# TEXT PROVIDED:

-- Opening Marker --

Many women may have had wonderful earthly fathers who adequately cared for them, but NOT emotionally. “…She has no [emotional]…comforter…” (Lamentations 1:9 NASB). “…Far from me is … [an emotional] … comforter, One who restores my soul…” (Lamentations 1:16 NASB)
Though a father is the FIRST man a woman will ever love; he often gets a pass or excuse for NOT adequately providing for his daughter’s emotional care. “…My people are destroyed for lack of knowledge…” (Hosea 4:6 NIV).
If God is a God of ALL comfort (care) should a man of God (earthly Father) do any less for his daughter(s) or the women in his life? “…Blessed be the God and Father of our Lord Jesus Christ, the Father of mercies and God of all comfort who comforts us in all our affliction so that we will be able to comfort those who are in any affliction with the comfort with which we ourselves are comforted by …our comfort is abundant through Christ.…” (2 Corinthians 1:3-5 NASB).
The world tells the man to leave ALL the emotionally nurturing to the mother, which leaves the daughter without the proper guidance as to how her husband should take care of her emotionally or how she should respond. “…He commanded our fathers That they should teach them (the WORD) to their children…” (Psalms 78:5 NASB). “…so that [THEY]… will be able to… [EMOTIONALLY] … comfort those who are in any affliction with the [EMOTIONAL] …comfort with which [they themselves were emotionally] … comforted by [the Father]…” (2 Corinthians 1:3-5 NASB).
Without knowing it her earthly father has left her defenseless, undeveloped, unskilled, and open to abuse in regard to her OWN emotional care.
Her earthly Father was to instruct her about giving and receiving the proper emotional care. “…Hear, O [daughters], the instruction of a father, And give attention that you may gain understanding…” (Proverbs 4:1 NASB).
Her earthly father didn’t really take responsibility for her mother’s emotional care where the daughter could witness it. “…My father [has not]…taught me, [I have NO word to]…take to heart. [I have no instructions in order to] …. Follow [his]…commands, and live [emotionally cared for]…….” (Proverbs 4:4 NLT).

-- Closing Marker --

# DATA BLOCK:
-- Opening Marker --

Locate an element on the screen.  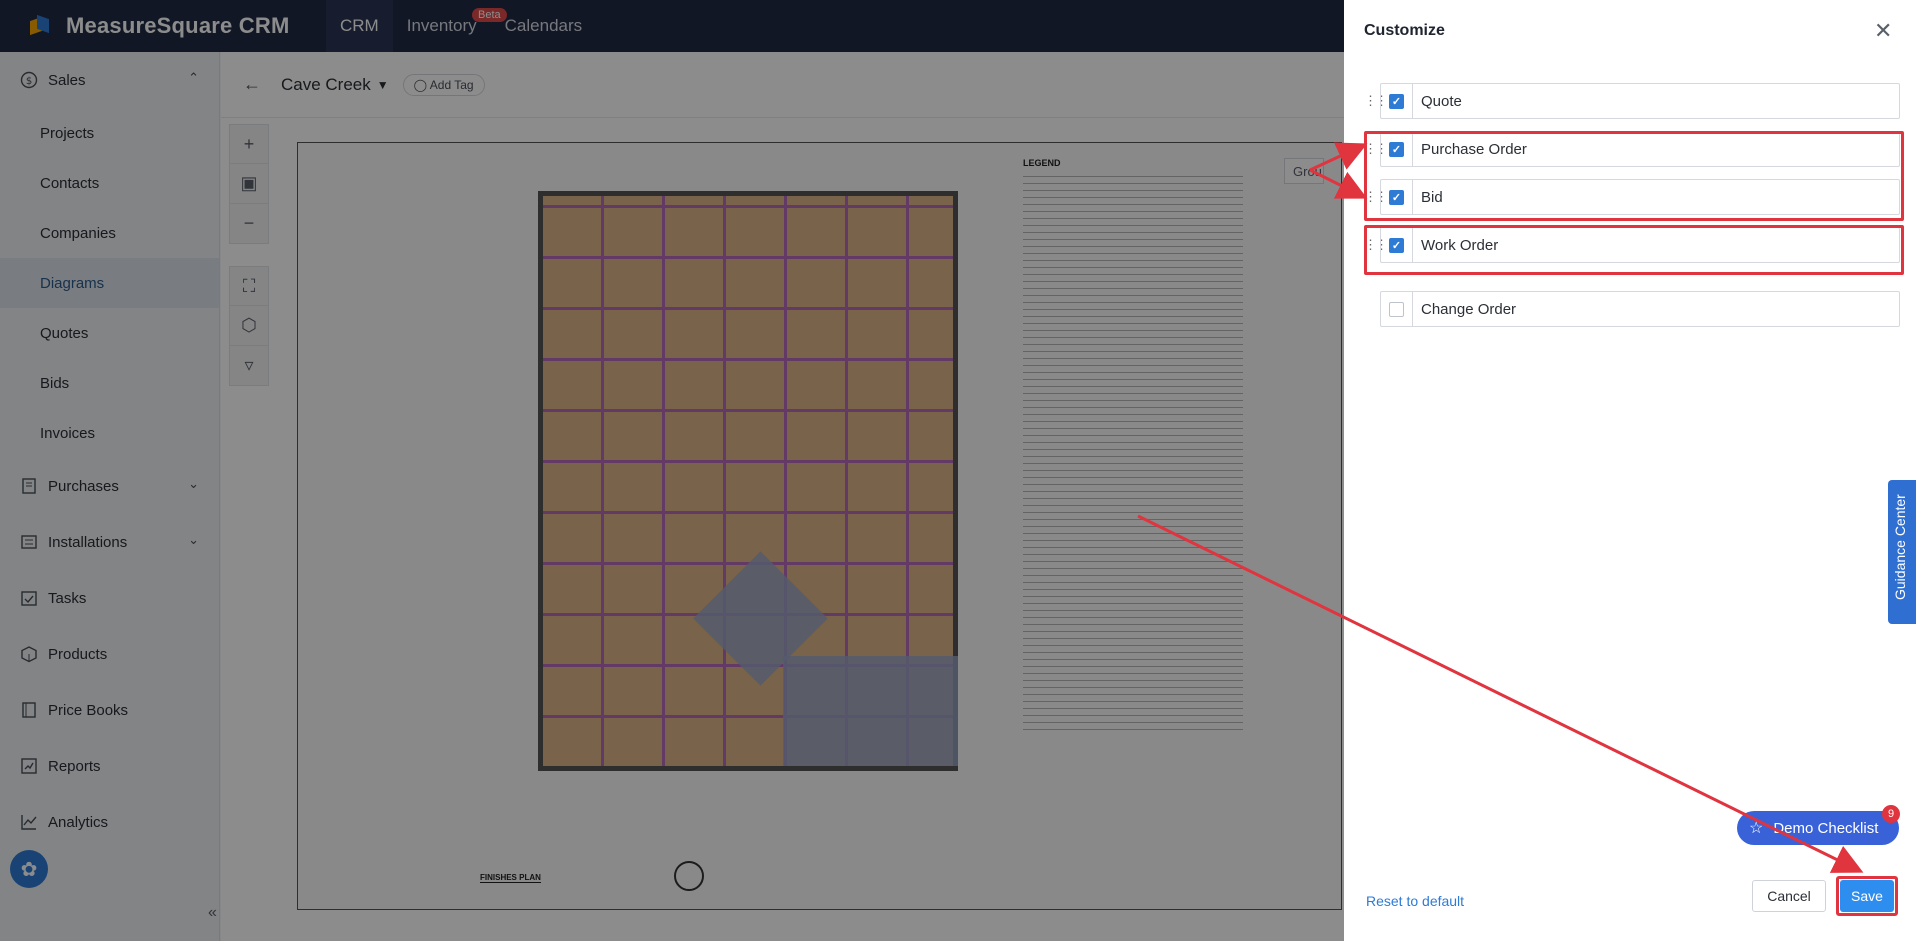
demo-checklist-button: ☆ Demo Checklist is located at coordinates (1818, 828).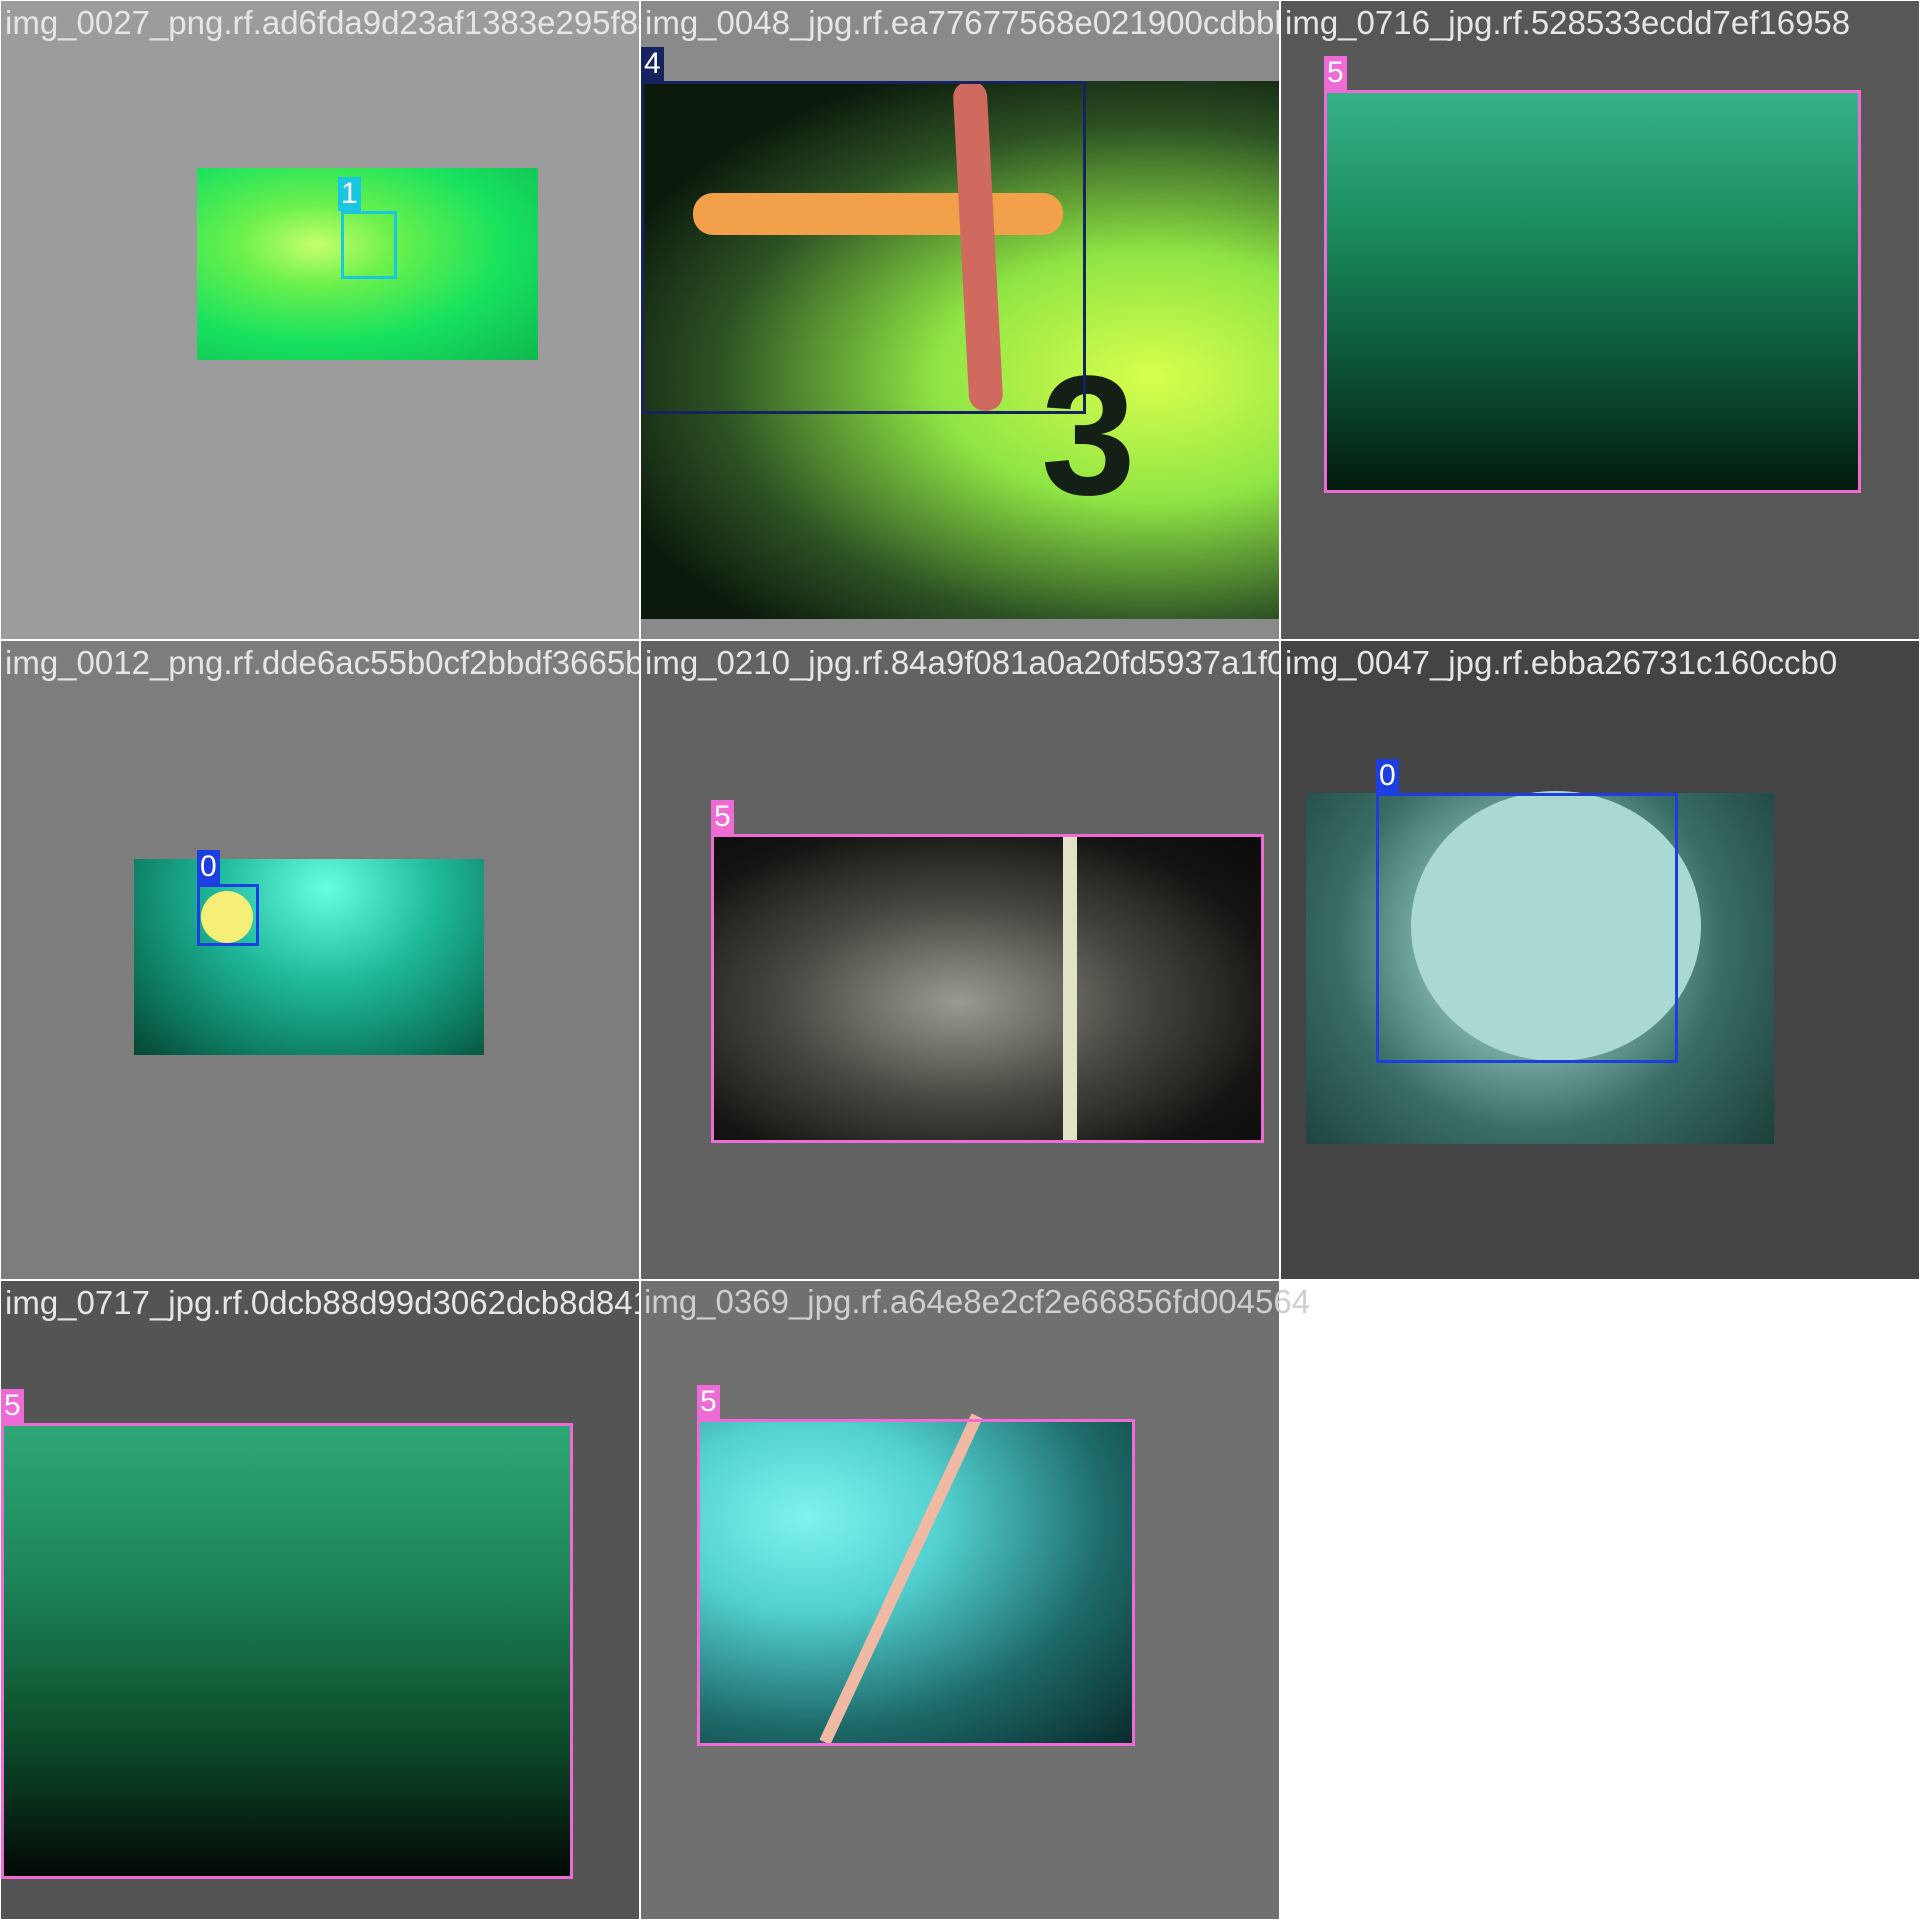 The width and height of the screenshot is (1920, 1920). I want to click on class-label: 4, so click(652, 64). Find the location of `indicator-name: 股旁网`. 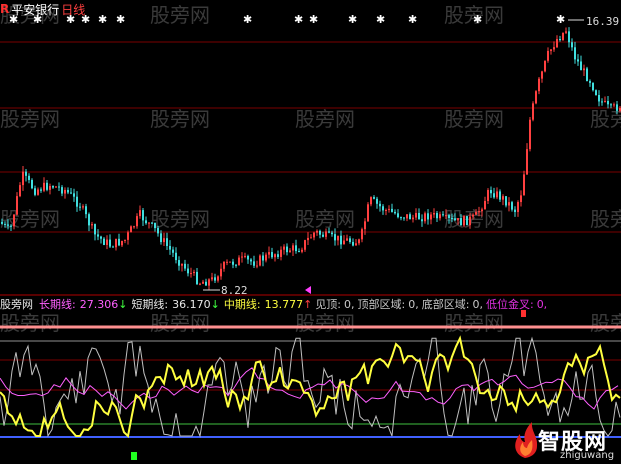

-- Closing Marker --

# ASSIGNED TASK A:
In the passage on fathers and their daughters' emotional care, to whom does the world tell the man to leave all the emotionally nurturing?
# ASSIGNED TASK B:
Write the next paragraph of the passage on fathers and their daughters' emotional care.

# WRITTEN RESPONSE A:
To the mother.

# WRITTEN RESPONSE B:
She mainly watched her mother fend for her OWN emotional care all by herself. Her mother may have taught her to fend for herself too. Or she may have taught her how to go to other women, get through it by herself, or go to the Lord, but NOT to her husband or father. “…My [daughter], observe the commandment of your father And do not forsake the teaching of your mother…” (Proverbs 6:20 NASB).
When the father does NOT teach the daughter how to be emotionally cared for, what DOES he teach her about her emotional care? That “…She has no [emotional] …comforter…” (Lamentations 1:9 NASB).
What does it teach her about her earthly father’s emotional care? “…[he]… has no … [emotional]…comforter ,,,[either[…” (Lamentations 1:9 NASB).
The earthly father can NOT teach his daughter what he does NOT know. “…My people are destroyed for lack of knowledge…” (Hosea 4:6 NIV).
The earthly father inadvertently becomes his daughter FIRST emotional abuser.
The WHOLE world tells an earthly father he does NOT provide the nurturing and it is ALL up to the MOTHER. Yet God, who is the earthy father’s standard for emotional care says this: “…As one whom his mother [emotionally]..comforts, “so I” will [emotionally]…comfort you; And you will be [emotionally] …comforted…” (Isaiah 66:13 NASB).
An earthly father has ALL he needs to be emotionally cared for himself and to emotionally care for his daughter and the women in his life. “For it is God who worketh in [the earthly father], both to will and to do of His good pleasure” (Philippians 2:13 KJV).  “…[The earthly father]…can do all things through Christ which strengtheneth (empowers) [him]…” (Philippians 4:13 KJV). . “…God is able to make all GRACE abound toward [the earthy father]; that [he will]… always having all sufficiency in all things” (2 Corinthians 8:9 KJV).
Satan is “…a liar and the father of lies…” (John 8:44 NASB). Most earthly fathers are NOT taught to emotionally care for themselves and certainly NOT the emotional care of his wife or daughter. Men NEED emotional care too.
Without being aware of it, the earthly father and husband abuses and murders the emotions of the women he loves. “…You are… [acting like] … the devil, and …do [his]…desires  He was a murderer from the beginningfor he is a liar and the father of lies…” (John 8:44 NASB). We know … the whole world lies under the power (lies) of the evil one…” (1 John 5:19 RSV).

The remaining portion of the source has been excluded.